Nos revendications pour le présent

Solidaires Informatique, en tant que syndicat de transformation sociale autogestionnaire, confirme son engagement de Congrès (2023) de s’engager vers la socialisation des moyens de production, comme outil clef du dépassement des processus de domination au travail, et du capitalisme.

 

À ce titre, l’existence du GT coopératives est renouvelée, et le Bureau aura pour mandat de faire valoir ses recommandations et travaux auprès du Conseil Syndical.

Solidaires Informatique, en grandissant, syndique une variété de plus en plus grande de travailleuses et travailleuses travaillant au sein de coopératives.
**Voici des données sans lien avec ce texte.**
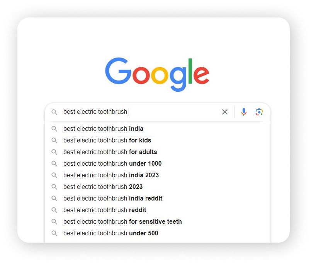Open Google Lens image search icon
311x264 pixels.
coord(259,112)
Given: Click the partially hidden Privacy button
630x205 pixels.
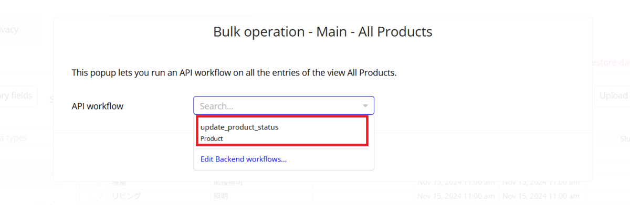Looking at the screenshot, I should click(x=18, y=29).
Cette variété incluant des « managers », des personnes associées aux coopératives qui les emploient, et parfois même des personnes qui hier étaient simples salariées de leur entreprise et qui aujourd’hui, pour la durée d’un mandat, assument également la responsabilité d’employeur.se.

 

Parce que Solidaires Informatique est un syndicat de transformation sociale, nous réaffirmons que chaque travailleuse et travailleur a sa place dans notre syndicat.
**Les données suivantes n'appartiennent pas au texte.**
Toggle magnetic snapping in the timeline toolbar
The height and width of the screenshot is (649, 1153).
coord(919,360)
Cependant, pour éviter les conflits d’intérêt évidents et pour protéger les plus vulnérables, Solidaires Informatique se donne pour perspectives :

  1. de défaire les mandats de toute personne prenant la responsabilité d’employeur.se dans le champ de syndicalisation de Solidaires Informatique (dans les entreprises comme dans le syndicat), et de les conserver comme adhérent.e.s ;
  2. d’encourager toute personne pouvant faire l’objet d’un conflit d’intérêts dans ses pouvoirs d’agir au sein de son collectif de travail et dans son syndicat, à se déporter de tout sujet syndical (autant des discussions que des prises de décision) ;
  3. de mandater le Bureau et le Groupe de Travail – Coopératives pour proposer des pistes d’organisation au Conseil Syndical permettant de réduire les conflits d’intérêt en son sein.

 

Exposé des motifs

En 2023, lors de son congrès Solidaires Informatique votait la motion « Charte d’Amiens et subséquences ». Dans cette motion, nous avons réaffirmé notre adhésion à cette charte. Au sein de cette motion, nous avons aussi réaffirmé notre ambition de « transformer radicalement le rapport capital-travail, en visant nécessairement à la socialisation des moyens de productions ».

 

Nous, le Groupe de Travail – Coopératives, pensons que cette réaffirmation s’inscrit en droite ligne dans le principe de « double besogne » 1 dont notre syndicat est héritière via son adhésion à la charte d’Amiens.

Nous pensons que les Coopératives de Productions (en incluant les Coopératives d’Activité et d’Emploi) peuvent être un outil au service de cette transformation sociale.

 

Via cette motion, nous souhaitons aussi mettre en lumière différents axes de réflexion pouvant améliorer la grille d’analyse du Syndicat vis-à-vis de ces structures. Nous désirons aider à approfondir le débat.

Via cette motion, nous voulons aussi rendre compte auprès du Syndicat des travaux que le GT coopératives a entrepris et des futurs chantiers que nous voulons mener à bien.

 

Pour mieux comprendre les coopératives

Les différents points de cette motion sont en partie repris et adaptés de la FAQ sur les coopératives que le Groupe de Travail – Coopératives a produit 2.

Nous les mettons à disposition dans cette motion, car nous pensons qu’ils peuvent participer à éclairer le débat.

 

Coopératives de production, de quoi parle-t-on ?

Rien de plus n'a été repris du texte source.